With AGHA’s advocacy, the district has made strides in sensitizing communities about GBV prevention and reporting for redress among rural communities. However, this knowledge does not directly translate in utilization of the redress services. Originally, victims complained about corruption at Police and formal courts, the long waiting days for court hearings and language barrier. Corruption had eroded the community’s trust in these structures while the long waiting aggravated battles between victims and perpetrators as they try to resolve issues on their own.

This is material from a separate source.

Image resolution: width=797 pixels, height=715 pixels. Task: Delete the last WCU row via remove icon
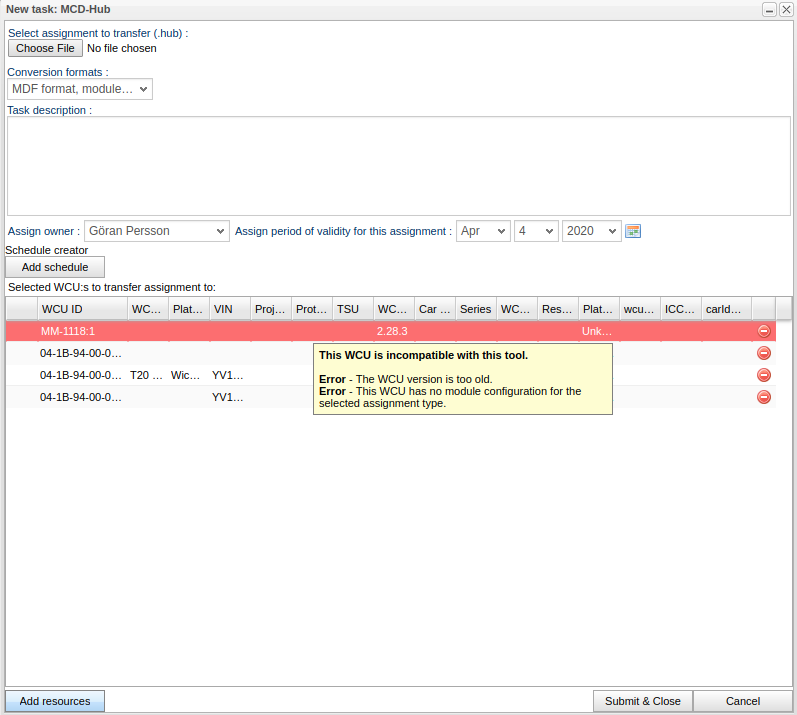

As a solution to these barriers of access to justice by grass roots, Dokolo district instituted LCIII Courts. This structure handles 2/3 of the cases at grass root level whereby 3-4 cases are heard a day. The cases include; cases of civil nature, cases governed by customary law, cases of bylaws or ordinance and cases involving children as defendants of minor cases. Recognizing the work they do for the community, AGHA supported the LCIII courts in the five sub counties of Kangai, Kwera, Adeknino, Okwongodul and Dokolo Sub County. These were provided with training in human rights, GBV and how to conduct court sessions. AGHA has also continuously mentored LC court members as well as providing stationary, printed guidelines and other basic needs. Furthermore, AGHA lobbied for another training for LCIII Courts by Ministry of Gender, Labor and Social Development (MGLSD), which attracted 30 LCIII court members in the district
Currently the LCIII courts are functional five sub counties of Dokolo district and community testimonies attest to their positive role. One of the community members reported, ‘‘this court has done very well for me. I have recovered the construction items my husband had taken from me when he got another wife and wanted to take them to her.’’ But, these courts are still far from perfect. During our regular talk shows, community members reported that corruption and long waiting for hearings is persistent in these courts. “The judgements are always in favor of women whom the court officials can extract money from”, reported a caller.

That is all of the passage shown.